Poi immigrati, per cui a Castiglione delle Stiviere servono anche di
mediatori culturali. Pazienti con bisogni complessi, in carico a più
servizi, dai dipartimenti di salute mentale ai Sert, in cui le Rems
fanno da anello di congiunzione. «Arrivano da noi perché spesso è
mancata l’integrazione prima fra i vari servizi», specifica Gandellini.
Alcune regioni si stanno muovendo per cercare di seguire queste persone
attraverso unità territoriali, con competenze miste, che facciano da
coordinamento. In un certo senso le Rems mettono in luce l’assenza di
sostegno per chi sta fuori.

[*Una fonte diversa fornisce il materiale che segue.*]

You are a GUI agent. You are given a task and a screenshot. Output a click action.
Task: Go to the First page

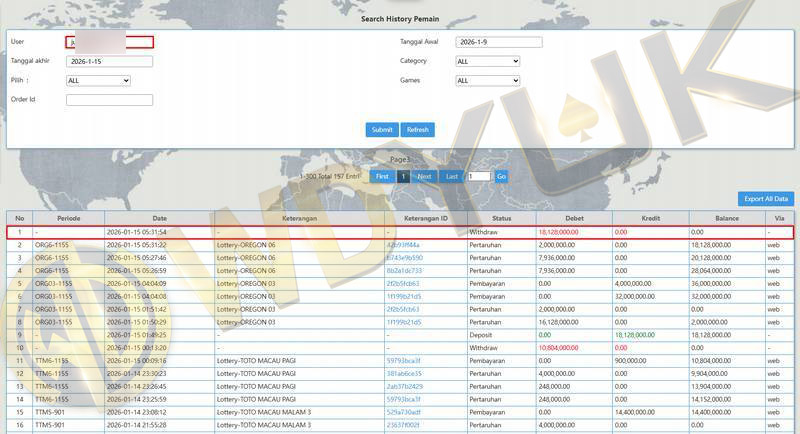382,176
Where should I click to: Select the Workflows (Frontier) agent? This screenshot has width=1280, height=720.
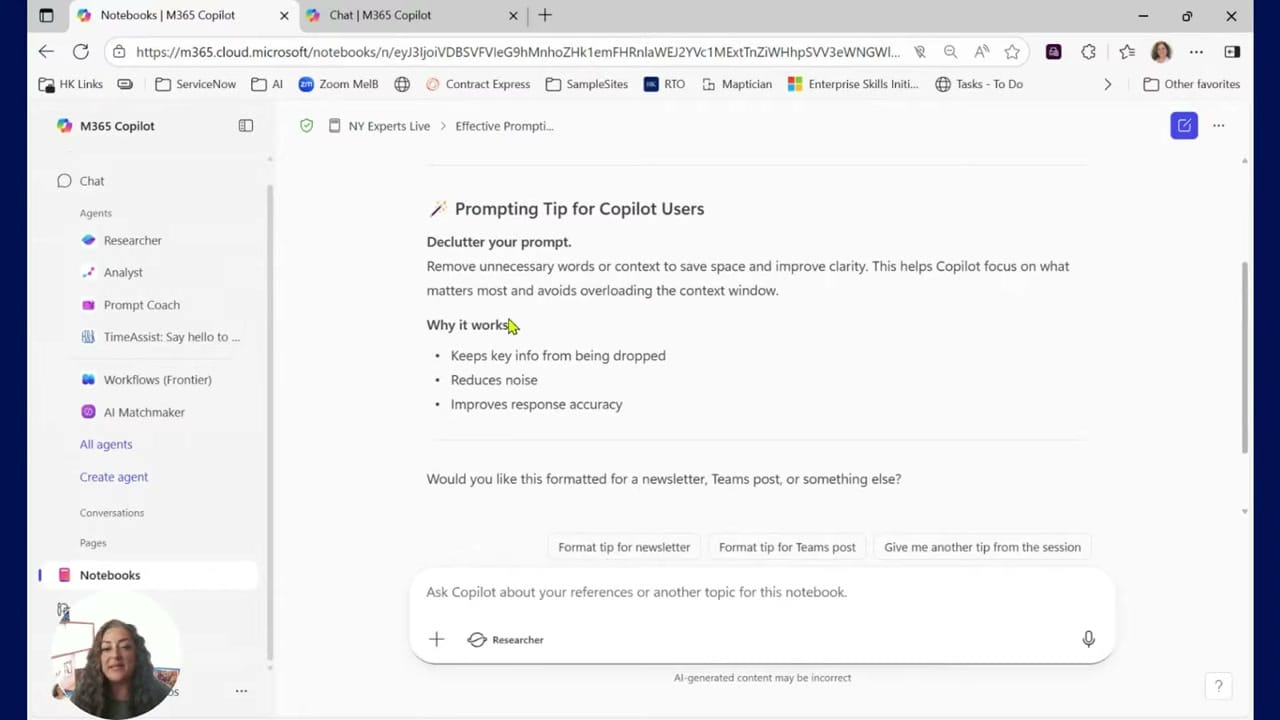tap(157, 379)
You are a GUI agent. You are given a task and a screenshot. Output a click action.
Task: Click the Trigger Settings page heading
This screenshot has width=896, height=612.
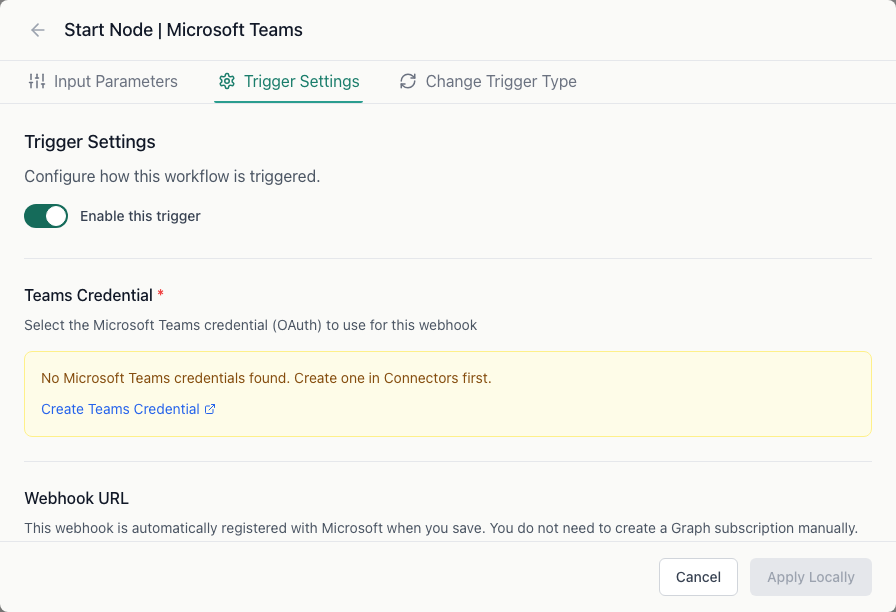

Il punto è sviluppare progetti riabilitativi
assieme ai servizi territoriali.
«Il problema non sono le Rems,
che finora funzionano e lo si vede dai numeri: è sceso il numero di
ricoverati rispetto agli Opg, e non si sono registrati problemi di
sicurezza», commenta Miravalle. «Il problema è semmai: quanto sono
seguite le persone fuori dalle Rems che avrebbero bisogno di cura?».